La polarizzazione della società con l’incremento dei due estremi, ricchi e poveri, uccide la democrazia, perché le decisioni, prese dai potentati economici, non sono più influenzabili e controllabili dall’elettorato, sia perché in alcuni casi questi assumono direttamente il potere, sia perché governano per interposte persone a cui hanno finanziato costosissime campagne elettorali.
Il dissenso privo di spazio politico e di potere reale diventa insignificante: può riempire le strade ma non incide sulle decisioni. L’opinione pubblica, opportunamente influenzata dai media, detenuti dagli stessi ricchi, si orienta perciò verso partiti reazionari, attirata da ideologie nazionaliste e razziste e rabbonita da bonus di ogni tipo, presentati come bonarie concessioni dei governi anziché come sacrosanti diritti.
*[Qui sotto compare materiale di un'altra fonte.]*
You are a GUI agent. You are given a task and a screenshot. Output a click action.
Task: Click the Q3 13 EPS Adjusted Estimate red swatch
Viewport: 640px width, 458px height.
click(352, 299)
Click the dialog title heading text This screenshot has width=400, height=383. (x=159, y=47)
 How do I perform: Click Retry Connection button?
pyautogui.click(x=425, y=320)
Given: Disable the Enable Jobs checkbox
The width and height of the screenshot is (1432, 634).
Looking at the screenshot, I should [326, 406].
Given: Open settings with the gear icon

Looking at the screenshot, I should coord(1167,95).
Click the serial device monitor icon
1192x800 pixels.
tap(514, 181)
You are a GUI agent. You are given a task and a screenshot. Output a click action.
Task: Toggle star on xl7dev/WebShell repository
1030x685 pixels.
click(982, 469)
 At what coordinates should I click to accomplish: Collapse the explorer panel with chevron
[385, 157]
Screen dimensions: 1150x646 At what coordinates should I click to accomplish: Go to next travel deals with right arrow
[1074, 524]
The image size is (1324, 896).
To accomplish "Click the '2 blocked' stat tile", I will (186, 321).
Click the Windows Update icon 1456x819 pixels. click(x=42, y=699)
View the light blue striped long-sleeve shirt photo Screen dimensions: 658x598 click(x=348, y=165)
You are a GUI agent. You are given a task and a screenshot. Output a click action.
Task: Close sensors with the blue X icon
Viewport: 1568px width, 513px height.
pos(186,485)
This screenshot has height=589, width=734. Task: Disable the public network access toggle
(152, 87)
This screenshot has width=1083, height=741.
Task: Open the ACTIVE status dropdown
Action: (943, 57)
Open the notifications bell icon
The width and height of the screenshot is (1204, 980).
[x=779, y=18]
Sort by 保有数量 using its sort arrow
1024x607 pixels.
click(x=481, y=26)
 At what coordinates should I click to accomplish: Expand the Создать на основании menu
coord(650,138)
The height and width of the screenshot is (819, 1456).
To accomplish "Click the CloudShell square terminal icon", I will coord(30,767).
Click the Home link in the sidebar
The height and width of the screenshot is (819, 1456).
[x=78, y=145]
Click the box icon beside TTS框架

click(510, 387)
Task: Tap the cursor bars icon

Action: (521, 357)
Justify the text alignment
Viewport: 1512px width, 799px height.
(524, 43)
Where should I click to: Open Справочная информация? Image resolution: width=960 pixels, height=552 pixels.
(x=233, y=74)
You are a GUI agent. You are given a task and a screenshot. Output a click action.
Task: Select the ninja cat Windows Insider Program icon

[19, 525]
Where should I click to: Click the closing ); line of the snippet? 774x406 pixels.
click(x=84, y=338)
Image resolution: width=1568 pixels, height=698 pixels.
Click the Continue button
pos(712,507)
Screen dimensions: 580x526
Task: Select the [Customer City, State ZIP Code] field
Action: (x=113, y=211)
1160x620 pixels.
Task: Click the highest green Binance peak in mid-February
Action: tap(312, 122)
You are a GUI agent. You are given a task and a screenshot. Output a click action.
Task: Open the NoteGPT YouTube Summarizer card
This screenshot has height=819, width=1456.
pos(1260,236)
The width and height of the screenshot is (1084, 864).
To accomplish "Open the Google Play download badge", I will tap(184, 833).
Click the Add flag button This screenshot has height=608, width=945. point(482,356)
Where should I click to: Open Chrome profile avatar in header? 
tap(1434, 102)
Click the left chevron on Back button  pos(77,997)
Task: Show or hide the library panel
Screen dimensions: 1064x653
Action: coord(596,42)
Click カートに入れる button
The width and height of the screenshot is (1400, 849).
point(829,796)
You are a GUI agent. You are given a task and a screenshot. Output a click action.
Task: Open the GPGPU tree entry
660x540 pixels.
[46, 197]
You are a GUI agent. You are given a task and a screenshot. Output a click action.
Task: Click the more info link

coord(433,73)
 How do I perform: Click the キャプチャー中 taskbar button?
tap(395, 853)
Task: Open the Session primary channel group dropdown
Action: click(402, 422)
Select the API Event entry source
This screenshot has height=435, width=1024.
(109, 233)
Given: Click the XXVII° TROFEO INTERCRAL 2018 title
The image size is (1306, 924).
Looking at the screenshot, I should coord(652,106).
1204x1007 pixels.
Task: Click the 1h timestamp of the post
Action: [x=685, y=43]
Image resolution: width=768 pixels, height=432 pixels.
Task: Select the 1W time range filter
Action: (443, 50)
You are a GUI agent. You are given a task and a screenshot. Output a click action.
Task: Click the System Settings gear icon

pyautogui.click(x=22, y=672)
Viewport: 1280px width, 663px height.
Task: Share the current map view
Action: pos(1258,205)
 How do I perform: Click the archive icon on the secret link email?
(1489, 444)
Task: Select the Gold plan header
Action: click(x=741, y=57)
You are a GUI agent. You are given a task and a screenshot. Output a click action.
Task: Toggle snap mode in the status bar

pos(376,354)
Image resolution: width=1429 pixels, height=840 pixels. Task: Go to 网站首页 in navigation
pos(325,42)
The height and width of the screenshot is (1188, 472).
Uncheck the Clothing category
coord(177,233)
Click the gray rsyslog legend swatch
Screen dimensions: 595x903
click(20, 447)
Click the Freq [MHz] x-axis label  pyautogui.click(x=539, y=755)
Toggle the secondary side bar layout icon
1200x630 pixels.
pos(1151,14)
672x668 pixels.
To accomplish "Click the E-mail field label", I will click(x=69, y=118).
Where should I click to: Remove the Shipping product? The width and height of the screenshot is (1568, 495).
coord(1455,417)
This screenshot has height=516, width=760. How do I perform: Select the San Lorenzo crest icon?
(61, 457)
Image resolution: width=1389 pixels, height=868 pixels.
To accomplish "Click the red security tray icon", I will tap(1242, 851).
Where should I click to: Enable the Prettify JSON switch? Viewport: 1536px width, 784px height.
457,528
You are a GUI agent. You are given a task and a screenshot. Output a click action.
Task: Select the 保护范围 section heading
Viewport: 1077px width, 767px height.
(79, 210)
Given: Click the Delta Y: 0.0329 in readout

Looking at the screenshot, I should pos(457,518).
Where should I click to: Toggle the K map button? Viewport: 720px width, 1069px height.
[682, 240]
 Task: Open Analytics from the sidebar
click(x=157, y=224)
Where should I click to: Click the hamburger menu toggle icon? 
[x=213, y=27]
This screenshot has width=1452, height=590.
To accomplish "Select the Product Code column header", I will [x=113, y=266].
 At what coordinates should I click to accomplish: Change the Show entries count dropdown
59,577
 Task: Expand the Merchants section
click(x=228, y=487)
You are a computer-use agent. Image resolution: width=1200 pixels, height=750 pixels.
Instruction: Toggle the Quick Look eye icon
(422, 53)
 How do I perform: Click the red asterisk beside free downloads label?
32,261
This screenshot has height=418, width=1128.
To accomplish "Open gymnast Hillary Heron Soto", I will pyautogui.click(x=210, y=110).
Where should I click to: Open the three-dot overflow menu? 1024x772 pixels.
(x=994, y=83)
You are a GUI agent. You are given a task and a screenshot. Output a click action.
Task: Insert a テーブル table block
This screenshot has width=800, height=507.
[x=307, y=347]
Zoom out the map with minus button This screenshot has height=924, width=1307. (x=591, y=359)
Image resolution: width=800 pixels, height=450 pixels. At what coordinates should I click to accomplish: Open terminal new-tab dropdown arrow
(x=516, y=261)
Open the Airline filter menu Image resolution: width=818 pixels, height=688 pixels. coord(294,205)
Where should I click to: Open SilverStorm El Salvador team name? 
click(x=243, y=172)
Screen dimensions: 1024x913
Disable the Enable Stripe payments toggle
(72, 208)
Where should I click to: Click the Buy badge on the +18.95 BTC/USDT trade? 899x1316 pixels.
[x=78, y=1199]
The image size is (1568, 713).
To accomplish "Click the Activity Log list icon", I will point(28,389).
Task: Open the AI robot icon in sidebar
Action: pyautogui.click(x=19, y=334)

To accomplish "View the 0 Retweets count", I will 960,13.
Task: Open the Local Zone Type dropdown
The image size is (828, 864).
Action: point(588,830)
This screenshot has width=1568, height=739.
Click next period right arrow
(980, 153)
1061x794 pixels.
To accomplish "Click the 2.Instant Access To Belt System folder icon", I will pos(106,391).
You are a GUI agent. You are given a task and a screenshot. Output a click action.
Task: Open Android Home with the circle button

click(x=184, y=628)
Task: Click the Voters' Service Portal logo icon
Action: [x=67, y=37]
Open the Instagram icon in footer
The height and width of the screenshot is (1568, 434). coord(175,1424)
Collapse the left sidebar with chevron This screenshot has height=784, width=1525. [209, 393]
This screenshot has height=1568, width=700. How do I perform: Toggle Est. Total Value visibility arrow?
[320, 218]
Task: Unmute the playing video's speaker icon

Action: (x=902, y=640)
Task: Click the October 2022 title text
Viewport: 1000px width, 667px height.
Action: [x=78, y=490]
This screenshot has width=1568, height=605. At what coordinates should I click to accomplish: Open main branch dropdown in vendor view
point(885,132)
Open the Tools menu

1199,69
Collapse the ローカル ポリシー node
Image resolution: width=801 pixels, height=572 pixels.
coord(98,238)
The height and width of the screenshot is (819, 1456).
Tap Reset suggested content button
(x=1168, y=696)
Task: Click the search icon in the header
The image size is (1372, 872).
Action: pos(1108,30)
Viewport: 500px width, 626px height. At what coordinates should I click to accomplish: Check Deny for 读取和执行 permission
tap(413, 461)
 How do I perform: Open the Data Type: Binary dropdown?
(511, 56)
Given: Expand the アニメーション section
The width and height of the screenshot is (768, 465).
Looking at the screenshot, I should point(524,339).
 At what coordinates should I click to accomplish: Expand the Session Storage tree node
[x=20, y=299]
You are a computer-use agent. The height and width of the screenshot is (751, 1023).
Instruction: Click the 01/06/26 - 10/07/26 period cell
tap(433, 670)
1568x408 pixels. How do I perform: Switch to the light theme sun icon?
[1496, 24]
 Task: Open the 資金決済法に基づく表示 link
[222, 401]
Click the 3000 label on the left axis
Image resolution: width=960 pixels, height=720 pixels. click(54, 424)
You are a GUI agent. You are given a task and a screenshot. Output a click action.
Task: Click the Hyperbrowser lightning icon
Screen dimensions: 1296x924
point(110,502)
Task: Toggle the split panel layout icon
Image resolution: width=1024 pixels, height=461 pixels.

Smantellare la cultura dei diritti universali e inalienabili è l’obiettivo che si propongono i nuovi attori, perché è con le elargizioni che si stabilisce un filo diretto tra popolo e capo dell’esecutivo, al di fuori dei corpi intermedi che potrebbero garantire una partecipazione al momento decisionale.

Passo dopo passo la democrazia, senza uguaglianza tendenziale, diventa una forma vuota che lentamente trapassa in regime autoritario, se non addirittura dittatoriale.
Stiamo probabilmente assistendo al fallimento della democrazia occidentale.